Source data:
◆ ◆ ◆ ◆ ◆
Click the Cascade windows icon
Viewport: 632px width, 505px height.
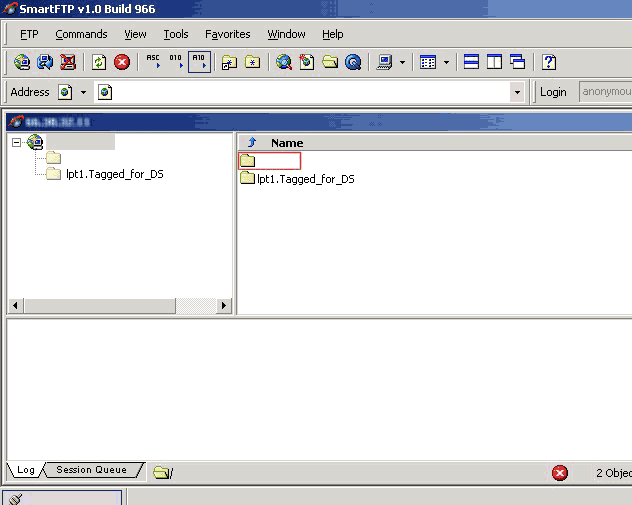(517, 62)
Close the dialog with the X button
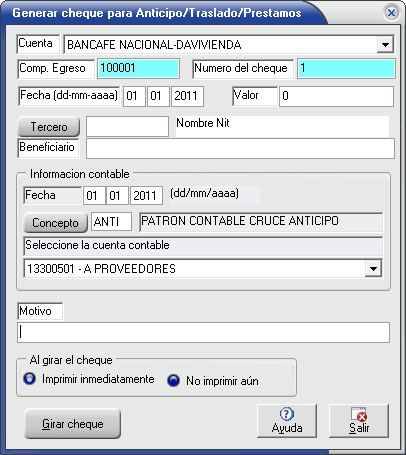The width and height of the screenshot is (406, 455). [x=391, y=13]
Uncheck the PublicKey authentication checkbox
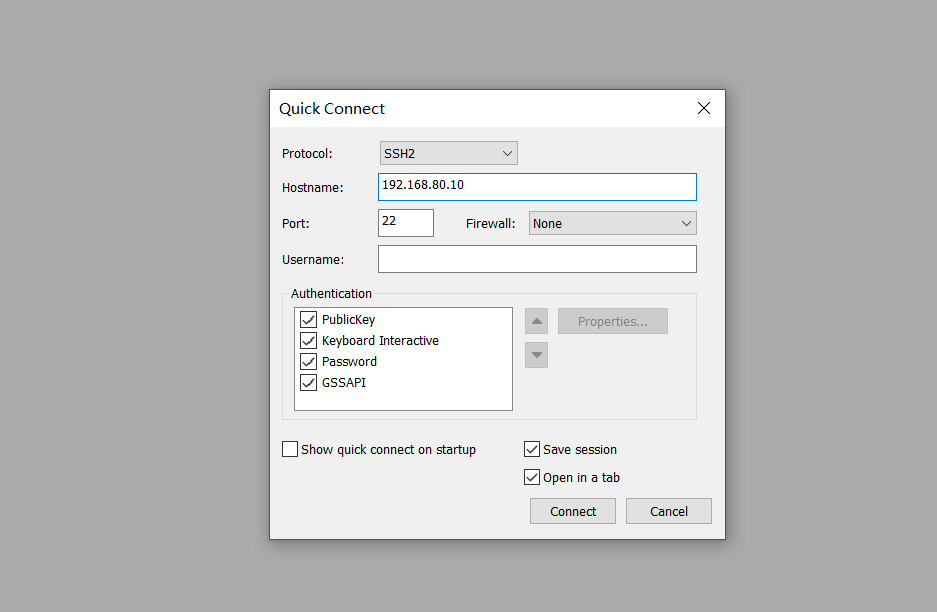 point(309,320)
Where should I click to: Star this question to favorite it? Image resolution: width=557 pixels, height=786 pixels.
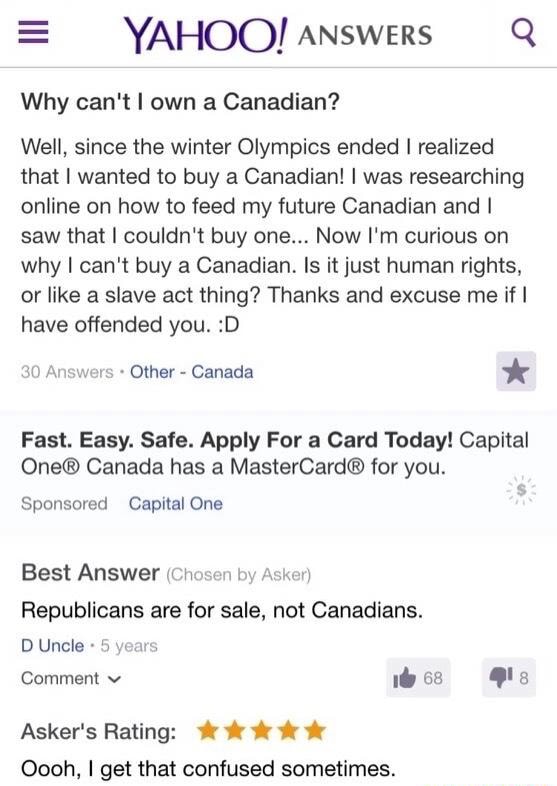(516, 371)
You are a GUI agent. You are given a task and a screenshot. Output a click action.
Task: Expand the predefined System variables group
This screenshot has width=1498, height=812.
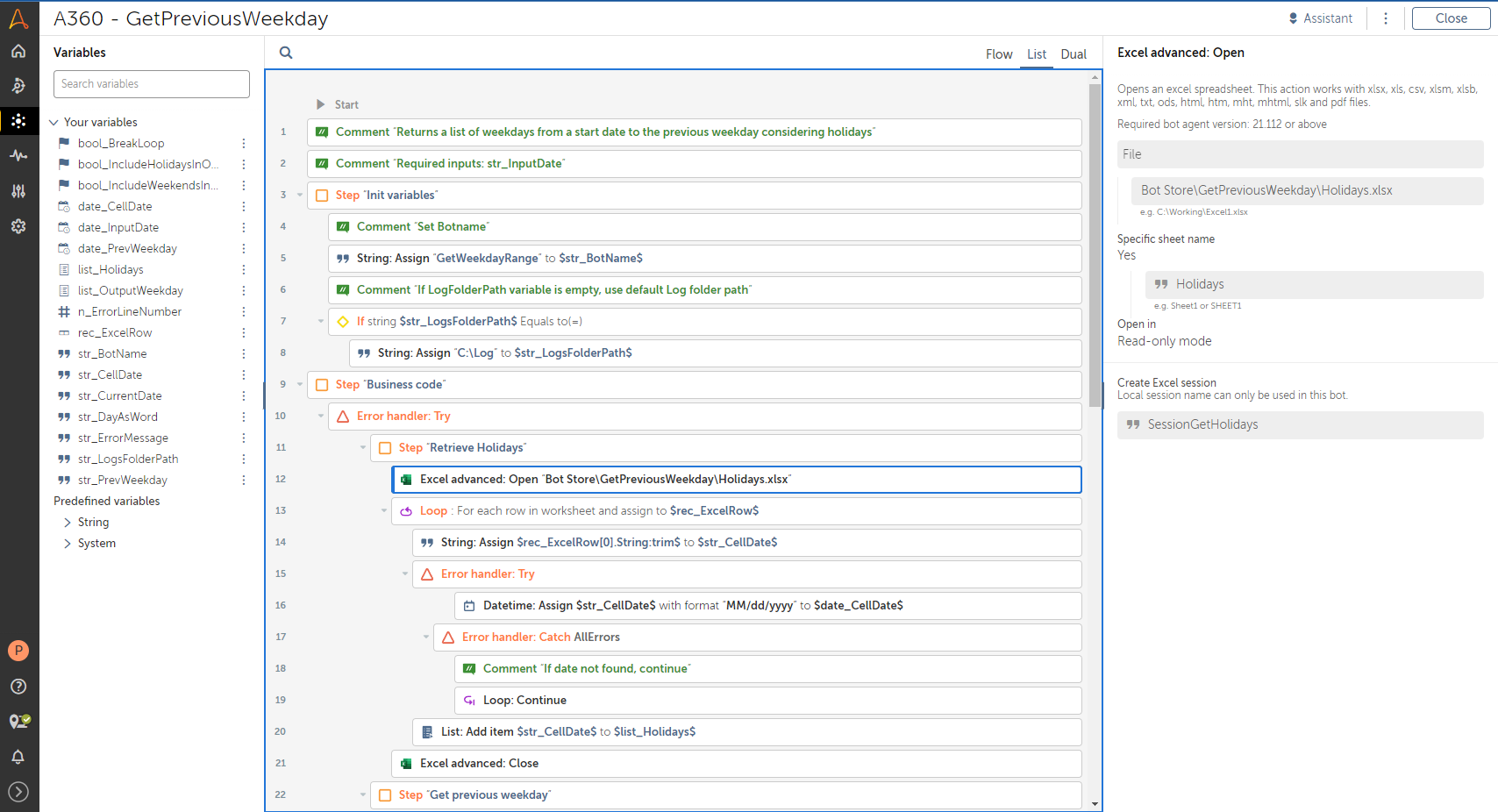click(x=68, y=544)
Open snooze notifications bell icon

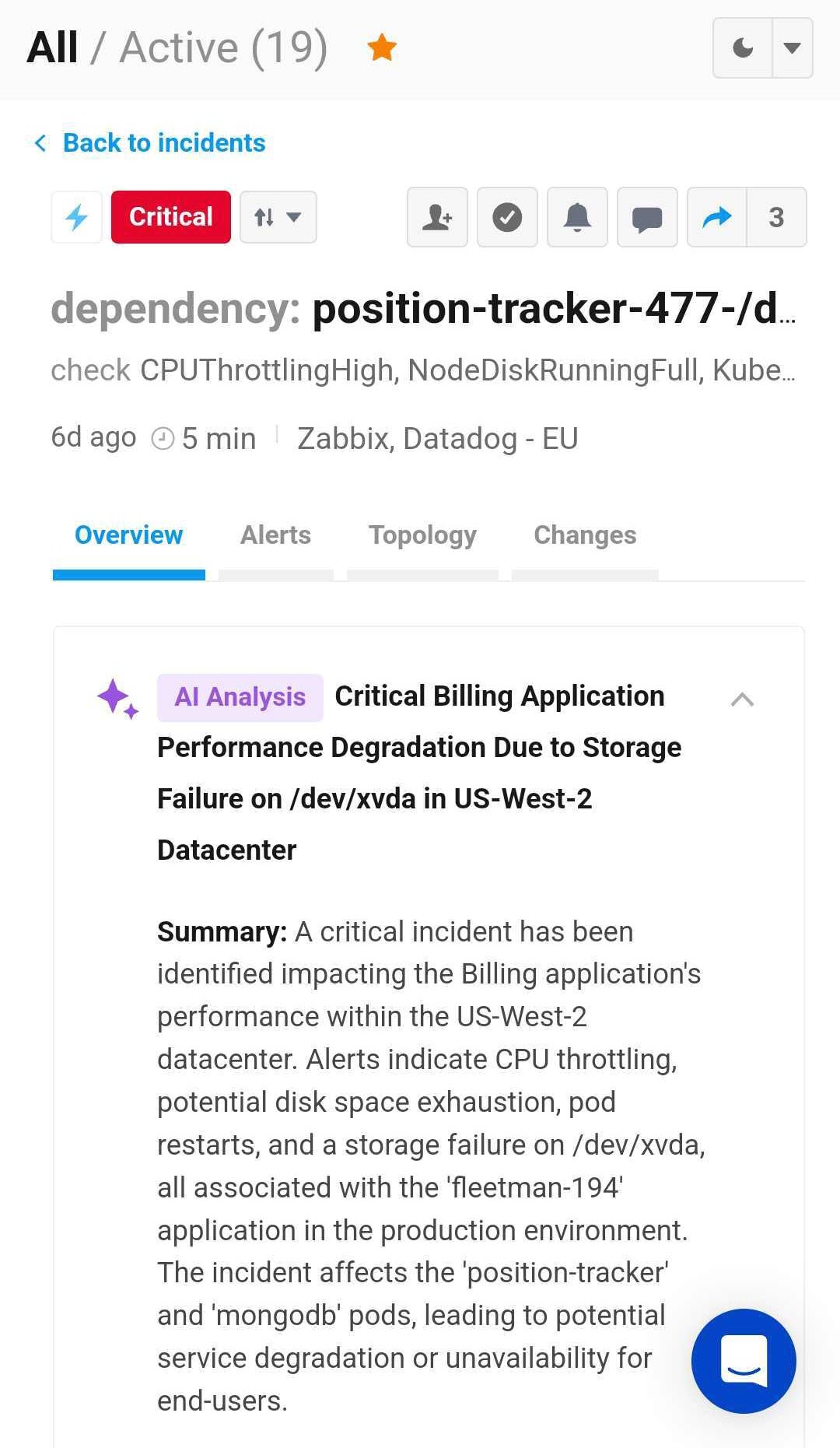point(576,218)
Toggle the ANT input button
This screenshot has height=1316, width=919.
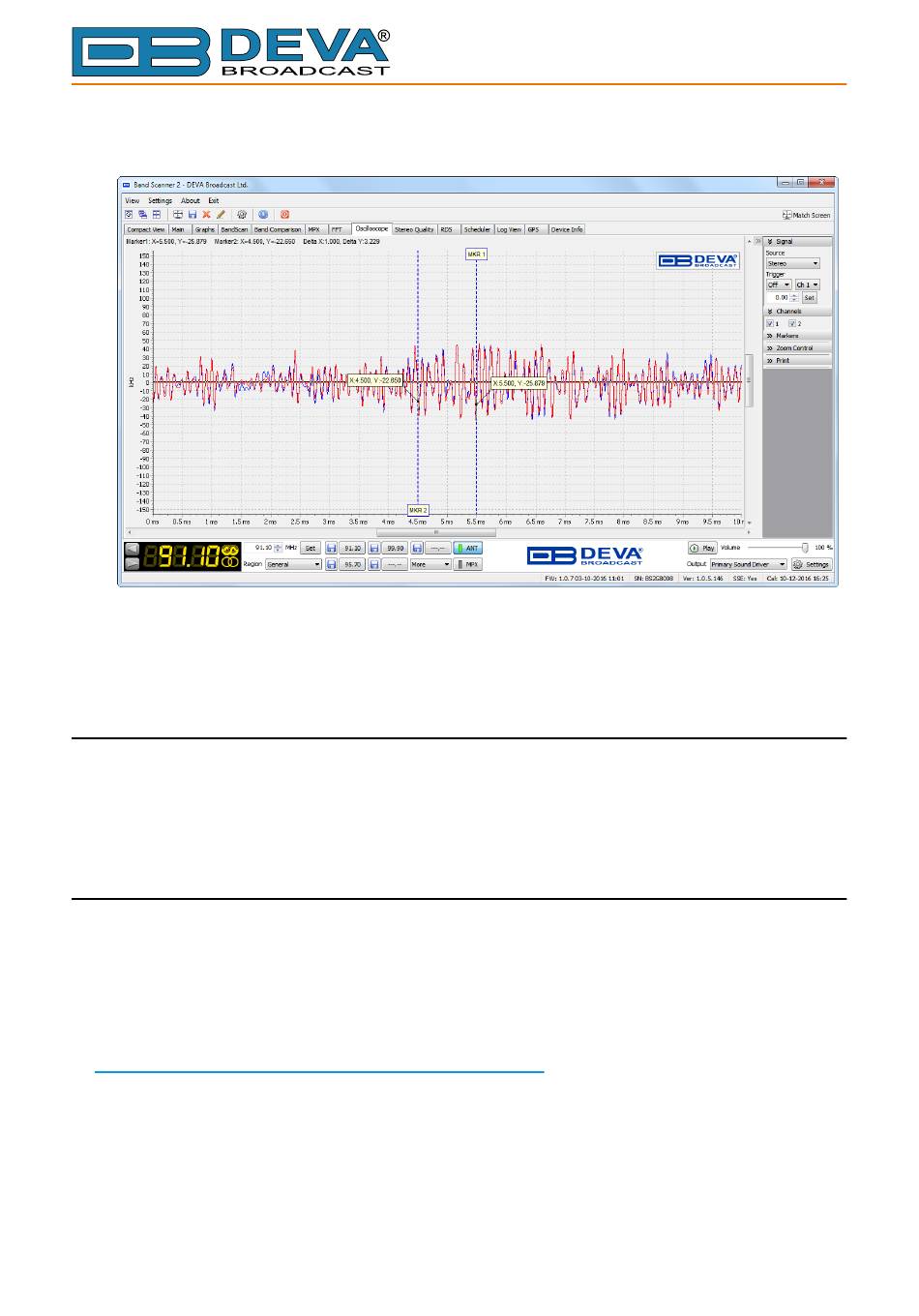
◆ ◆ ◆ ◆ ◆
• _Exercise directions_
Copy exactly, and copy nothing else: the lines from the start of the data above through the line that holds "Toggle the ANT input button". The pictures stay out.

• _Result below_
Click the Cascade windows icon
Viewport: 632px width, 505px height.
(517, 62)
Close the dialog with the X button
The width and height of the screenshot is (406, 455). [x=391, y=13]
Uncheck the PublicKey authentication checkbox
 point(309,320)
Where should I click to: Star this question to favorite it? Image resolution: width=557 pixels, height=786 pixels.
(516, 371)
You are a GUI agent. You are given a task and a screenshot. Output a click action.
Task: Expand the predefined System variables group
This screenshot has width=1498, height=812.
click(x=68, y=544)
Open snooze notifications bell icon

point(576,218)
Toggle the ANT input button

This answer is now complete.